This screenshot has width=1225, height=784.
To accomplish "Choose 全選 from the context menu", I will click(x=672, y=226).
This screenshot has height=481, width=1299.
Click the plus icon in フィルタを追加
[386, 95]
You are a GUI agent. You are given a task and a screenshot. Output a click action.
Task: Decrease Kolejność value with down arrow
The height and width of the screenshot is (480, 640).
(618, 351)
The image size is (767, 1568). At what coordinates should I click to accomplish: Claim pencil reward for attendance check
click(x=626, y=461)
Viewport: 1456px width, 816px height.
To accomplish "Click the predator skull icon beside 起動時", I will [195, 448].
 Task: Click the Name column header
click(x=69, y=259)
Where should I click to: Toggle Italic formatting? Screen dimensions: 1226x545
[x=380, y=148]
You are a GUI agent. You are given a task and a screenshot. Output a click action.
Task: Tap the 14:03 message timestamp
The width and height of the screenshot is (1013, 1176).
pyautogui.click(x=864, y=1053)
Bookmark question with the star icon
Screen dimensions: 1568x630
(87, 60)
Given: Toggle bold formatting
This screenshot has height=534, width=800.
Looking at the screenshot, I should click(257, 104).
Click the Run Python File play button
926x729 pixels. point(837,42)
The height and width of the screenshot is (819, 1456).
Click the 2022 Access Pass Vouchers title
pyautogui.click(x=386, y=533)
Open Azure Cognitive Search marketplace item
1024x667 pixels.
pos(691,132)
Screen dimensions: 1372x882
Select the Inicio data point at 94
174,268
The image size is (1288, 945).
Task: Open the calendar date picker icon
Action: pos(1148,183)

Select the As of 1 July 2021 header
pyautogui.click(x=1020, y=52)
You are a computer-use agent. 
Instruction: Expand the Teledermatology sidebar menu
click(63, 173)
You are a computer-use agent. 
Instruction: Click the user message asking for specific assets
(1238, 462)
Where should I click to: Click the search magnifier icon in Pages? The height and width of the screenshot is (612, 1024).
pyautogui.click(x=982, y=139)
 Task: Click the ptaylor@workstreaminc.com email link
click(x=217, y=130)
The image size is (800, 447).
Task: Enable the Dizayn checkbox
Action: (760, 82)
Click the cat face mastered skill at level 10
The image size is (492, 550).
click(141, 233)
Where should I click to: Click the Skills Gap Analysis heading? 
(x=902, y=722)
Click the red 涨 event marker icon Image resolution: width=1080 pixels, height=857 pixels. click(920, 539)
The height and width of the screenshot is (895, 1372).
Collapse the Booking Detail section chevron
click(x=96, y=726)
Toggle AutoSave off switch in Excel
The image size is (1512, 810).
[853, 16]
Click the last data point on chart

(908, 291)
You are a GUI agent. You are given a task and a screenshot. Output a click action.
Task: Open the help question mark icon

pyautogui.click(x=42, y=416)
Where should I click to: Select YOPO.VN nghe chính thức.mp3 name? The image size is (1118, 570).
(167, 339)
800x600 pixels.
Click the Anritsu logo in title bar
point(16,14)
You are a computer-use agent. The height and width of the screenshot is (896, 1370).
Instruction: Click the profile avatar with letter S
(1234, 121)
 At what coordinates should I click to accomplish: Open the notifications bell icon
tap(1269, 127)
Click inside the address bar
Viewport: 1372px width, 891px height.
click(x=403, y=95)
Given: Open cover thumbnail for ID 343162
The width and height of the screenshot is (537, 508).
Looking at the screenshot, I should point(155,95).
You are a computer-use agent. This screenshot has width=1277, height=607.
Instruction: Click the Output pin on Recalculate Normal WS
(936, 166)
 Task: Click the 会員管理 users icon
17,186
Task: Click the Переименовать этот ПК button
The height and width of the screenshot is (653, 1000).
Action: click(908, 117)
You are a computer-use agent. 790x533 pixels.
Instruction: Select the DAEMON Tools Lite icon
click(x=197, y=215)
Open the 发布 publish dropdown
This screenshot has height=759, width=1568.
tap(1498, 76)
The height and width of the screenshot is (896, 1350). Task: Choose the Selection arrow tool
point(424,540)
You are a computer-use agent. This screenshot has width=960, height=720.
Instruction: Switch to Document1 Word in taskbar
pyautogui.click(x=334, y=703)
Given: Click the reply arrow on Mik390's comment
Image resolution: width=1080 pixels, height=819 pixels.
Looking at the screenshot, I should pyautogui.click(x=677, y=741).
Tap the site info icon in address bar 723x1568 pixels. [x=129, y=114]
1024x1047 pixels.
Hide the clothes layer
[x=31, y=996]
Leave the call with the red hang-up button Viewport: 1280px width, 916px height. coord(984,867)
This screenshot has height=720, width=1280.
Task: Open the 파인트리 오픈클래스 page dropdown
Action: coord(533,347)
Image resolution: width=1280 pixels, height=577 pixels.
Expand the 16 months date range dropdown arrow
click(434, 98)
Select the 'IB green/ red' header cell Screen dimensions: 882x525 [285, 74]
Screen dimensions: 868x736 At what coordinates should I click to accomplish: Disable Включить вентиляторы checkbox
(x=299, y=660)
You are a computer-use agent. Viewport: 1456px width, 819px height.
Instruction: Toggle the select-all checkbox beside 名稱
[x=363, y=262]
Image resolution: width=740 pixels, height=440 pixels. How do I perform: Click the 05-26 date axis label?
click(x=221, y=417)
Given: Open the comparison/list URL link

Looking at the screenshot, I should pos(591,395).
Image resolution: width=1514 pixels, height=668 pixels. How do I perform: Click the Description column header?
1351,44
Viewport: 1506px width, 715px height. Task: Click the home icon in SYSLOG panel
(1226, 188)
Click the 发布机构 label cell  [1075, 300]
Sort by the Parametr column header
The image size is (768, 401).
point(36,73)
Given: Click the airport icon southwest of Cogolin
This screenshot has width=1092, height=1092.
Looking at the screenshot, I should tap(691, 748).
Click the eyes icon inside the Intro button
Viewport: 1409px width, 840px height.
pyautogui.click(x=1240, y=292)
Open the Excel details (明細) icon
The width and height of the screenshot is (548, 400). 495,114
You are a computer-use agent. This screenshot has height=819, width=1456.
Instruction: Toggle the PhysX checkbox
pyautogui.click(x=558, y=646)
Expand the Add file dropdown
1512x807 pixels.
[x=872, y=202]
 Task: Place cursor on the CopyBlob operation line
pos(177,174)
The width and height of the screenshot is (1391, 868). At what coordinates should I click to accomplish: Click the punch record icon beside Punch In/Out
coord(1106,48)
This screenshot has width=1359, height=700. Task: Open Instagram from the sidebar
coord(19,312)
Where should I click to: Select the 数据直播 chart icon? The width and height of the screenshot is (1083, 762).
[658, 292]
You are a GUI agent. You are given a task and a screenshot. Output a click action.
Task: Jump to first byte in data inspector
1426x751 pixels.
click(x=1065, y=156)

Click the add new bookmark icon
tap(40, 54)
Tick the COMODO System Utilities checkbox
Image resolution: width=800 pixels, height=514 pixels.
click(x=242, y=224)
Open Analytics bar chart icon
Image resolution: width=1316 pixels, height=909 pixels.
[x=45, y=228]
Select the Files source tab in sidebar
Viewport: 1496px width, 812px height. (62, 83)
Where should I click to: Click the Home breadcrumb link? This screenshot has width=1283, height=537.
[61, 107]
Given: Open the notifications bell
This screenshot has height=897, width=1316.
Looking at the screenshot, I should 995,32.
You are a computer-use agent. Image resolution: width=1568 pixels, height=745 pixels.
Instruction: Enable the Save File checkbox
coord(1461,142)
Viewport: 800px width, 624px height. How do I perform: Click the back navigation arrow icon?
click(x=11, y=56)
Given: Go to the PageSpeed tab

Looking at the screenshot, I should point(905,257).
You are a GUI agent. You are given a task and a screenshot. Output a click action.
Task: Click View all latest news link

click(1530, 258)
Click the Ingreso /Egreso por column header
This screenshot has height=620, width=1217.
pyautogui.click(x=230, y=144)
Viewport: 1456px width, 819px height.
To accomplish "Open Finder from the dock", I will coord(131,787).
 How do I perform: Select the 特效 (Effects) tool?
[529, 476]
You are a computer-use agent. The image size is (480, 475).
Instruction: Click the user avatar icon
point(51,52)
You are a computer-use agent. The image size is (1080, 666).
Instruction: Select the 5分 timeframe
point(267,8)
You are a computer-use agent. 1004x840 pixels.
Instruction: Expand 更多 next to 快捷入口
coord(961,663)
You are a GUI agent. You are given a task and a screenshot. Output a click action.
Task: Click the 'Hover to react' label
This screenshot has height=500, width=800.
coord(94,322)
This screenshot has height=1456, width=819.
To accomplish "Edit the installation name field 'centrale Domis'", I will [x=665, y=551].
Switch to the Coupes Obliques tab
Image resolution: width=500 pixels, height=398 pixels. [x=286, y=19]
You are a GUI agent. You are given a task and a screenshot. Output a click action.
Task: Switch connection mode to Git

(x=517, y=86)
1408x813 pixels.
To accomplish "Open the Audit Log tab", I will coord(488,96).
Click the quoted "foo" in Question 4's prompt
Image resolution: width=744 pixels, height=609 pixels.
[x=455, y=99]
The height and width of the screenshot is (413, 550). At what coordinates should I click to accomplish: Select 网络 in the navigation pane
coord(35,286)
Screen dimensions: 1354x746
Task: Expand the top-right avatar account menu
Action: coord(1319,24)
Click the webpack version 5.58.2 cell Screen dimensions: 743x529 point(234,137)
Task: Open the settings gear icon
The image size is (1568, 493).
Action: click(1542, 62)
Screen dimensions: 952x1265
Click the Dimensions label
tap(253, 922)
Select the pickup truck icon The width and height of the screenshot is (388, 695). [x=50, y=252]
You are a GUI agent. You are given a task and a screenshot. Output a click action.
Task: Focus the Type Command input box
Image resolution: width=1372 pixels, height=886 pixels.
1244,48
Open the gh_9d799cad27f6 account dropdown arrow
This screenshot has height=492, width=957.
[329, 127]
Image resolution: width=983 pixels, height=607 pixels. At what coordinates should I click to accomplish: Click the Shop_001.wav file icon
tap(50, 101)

----

## Requirements
In the entries from the start through the line that contains "will [195, 448].", replace "screenshot" with "screen image" and write those lines again with everything else unchanged.

## Result
This screen image has width=1225, height=784.
To accomplish "Choose 全選 from the context menu", I will click(x=672, y=226).
This screen image has height=481, width=1299.
Click the plus icon in フィルタを追加
[386, 95]
You are a GUI agent. You are given a task and a screen image. Output a click action.
Task: Decrease Kolejność value with down arrow
The height and width of the screen image is (480, 640).
(618, 351)
The image size is (767, 1568). At what coordinates should I click to accomplish: Claim pencil reward for attendance check
click(x=626, y=461)
Viewport: 1456px width, 816px height.
To accomplish "Click the predator skull icon beside 起動時", I will [195, 448].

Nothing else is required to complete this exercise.